Where does grammar fit in the pursuit of developing writers?

A good knowledge of grammar leads to better writing, says Jon Severs, but that doesn’t necessarily mean pupils should be drilled in technical terminology
4th March 2022, 11:14am

My sons now talk to me about grammar in the same way I talk to them about money: in the slightly patronising tone of someone schooling the uninitiated. 

“No, you can’t buy a house for £5,” I tell them, chuckling at their innocence. “No, it’s a relative clause, Daddy,” they say, amused by my clueless attempts at helping them with their homework. 

They pity me. And it would be easy to believe their pity is justified. Without the knowledge of the fundamental structure of communication, how can I ever make myself understood? 

I’m part of a generation that moved through primary education without even a whispered mention of a fronted adverbial. We had a surface understanding of nouns, adjectives and verbs, but that was about all that was covered when it came to grammar. 

Now, the Department for Education seems to think that an intensive, deep submergence into technical grammar is a prerequisite for being literate and writing well.

Are we getting grammar right in primary schools?

You might expect anyone of my age, then, to be completely incapable of forming even the most basic sentence. And yet, that’s clearly not the case.

So what part does a knowledge of grammar play in the construction of meaningful and coherent communication?

It’s a question that a study published this week sought to answer. Joint research from UCL IoE and the University of York argued that there was little evidence that grammar teaching produced better writers, and concluded that the curriculum “should focus more on what helps children to develop their writing skills at different points in development, using teaching approaches such as sentence combining, strategy instruction and emphasising the processes of writing”.

Grammar and writing

It’s a continuation of an oft repeated assertion that a focus on the technicality of language stifles the ability to put those techniques into practice. And as a person who makes their living out of writing but had no education in grammar, you might expect me to be fully on board with the argument. 

But it’s complicated. Despite not being taught grammar, I am confident that my understanding of it is actually very secure. It’s just that rather than being able to label a well-constructed sentence and thus know where different elements should go, I instead have developed an intuitive feel for what “sounds” right.

Indeed, as an editor I am frequently moving around parts of a sentence to make things clearer, more elegant - you might say more grammatical - purely by rolling that sentence around my brain and repeating different versions of it until the parts click into place. 

That intuitive sense stems from the fact that while my education may have lacked in technical grammar lessons, it was full of reading and oracy tasks. I had a huge amount of exposure to models of good writing. 

If I had received extensive grammar teaching, would it have meant that, as an adult, this trial and error approach to writing would have been streamlined, that I could get to the “right” sentence quicker as I could better diagnose the problem? In some cases, maybe. In others, that knowledge may have made things even more complicated because, sometimes, the technical answer is not the right one.

Would every child in my class have developed the same “grammar by osmosis” intuitive sense that I was fortunate to experience?
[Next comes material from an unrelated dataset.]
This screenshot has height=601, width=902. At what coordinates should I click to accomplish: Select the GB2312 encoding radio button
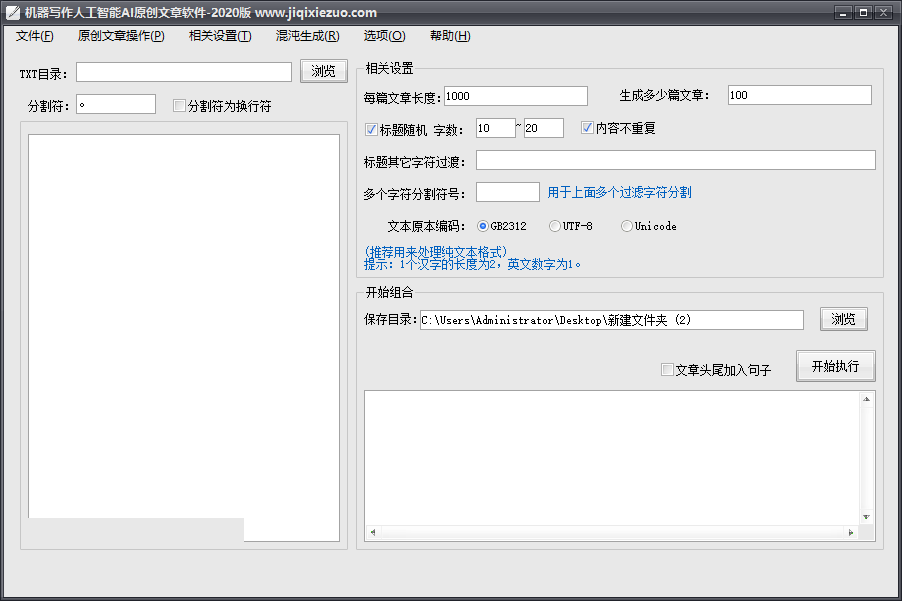483,226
Certainly not. 

A balanced literacy approach

In short, I don’t think the answer is not teaching grammar, but I do think we need to be wary about how far the curriculum focuses on the “what” of grammar and leaves out the “why” and “how”. And we also need to think about how far those models of good writing, and opportunities for oracy, are built into the school day. 
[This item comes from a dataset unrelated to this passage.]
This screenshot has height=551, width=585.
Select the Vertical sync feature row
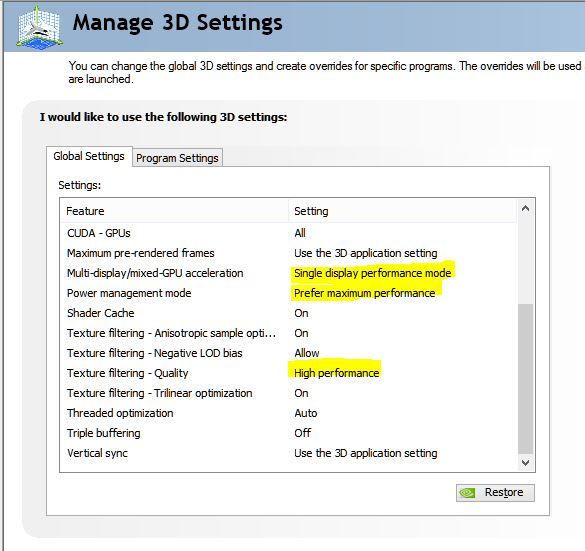coord(288,453)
As primary headteacher and Tes columnist Michael Tidd said on Twitter, we need to have a serious conversation about the level of grammatical knowledge that is age-appropriate. “I think some of it is just pointless at primary level (I’m looking at you, subjunctive form!) and ends up being overly simplistic because of that,” he wrote. “I think much of it is too soon: expanding on nouns is useful, but teaching ‘expanded noun phrase’ as required terminology to six-year-olds in the same year as the criterion to ‘write capital letters of the right size’ is clearly absurd.”

What we desperately need, as ever, is balance and a bit of common sense. Most teachers strive for this, despite the ideology and curriculum constraints coming from above (and from some quarters of social media). But we should be making it a hell of a lot easier for them.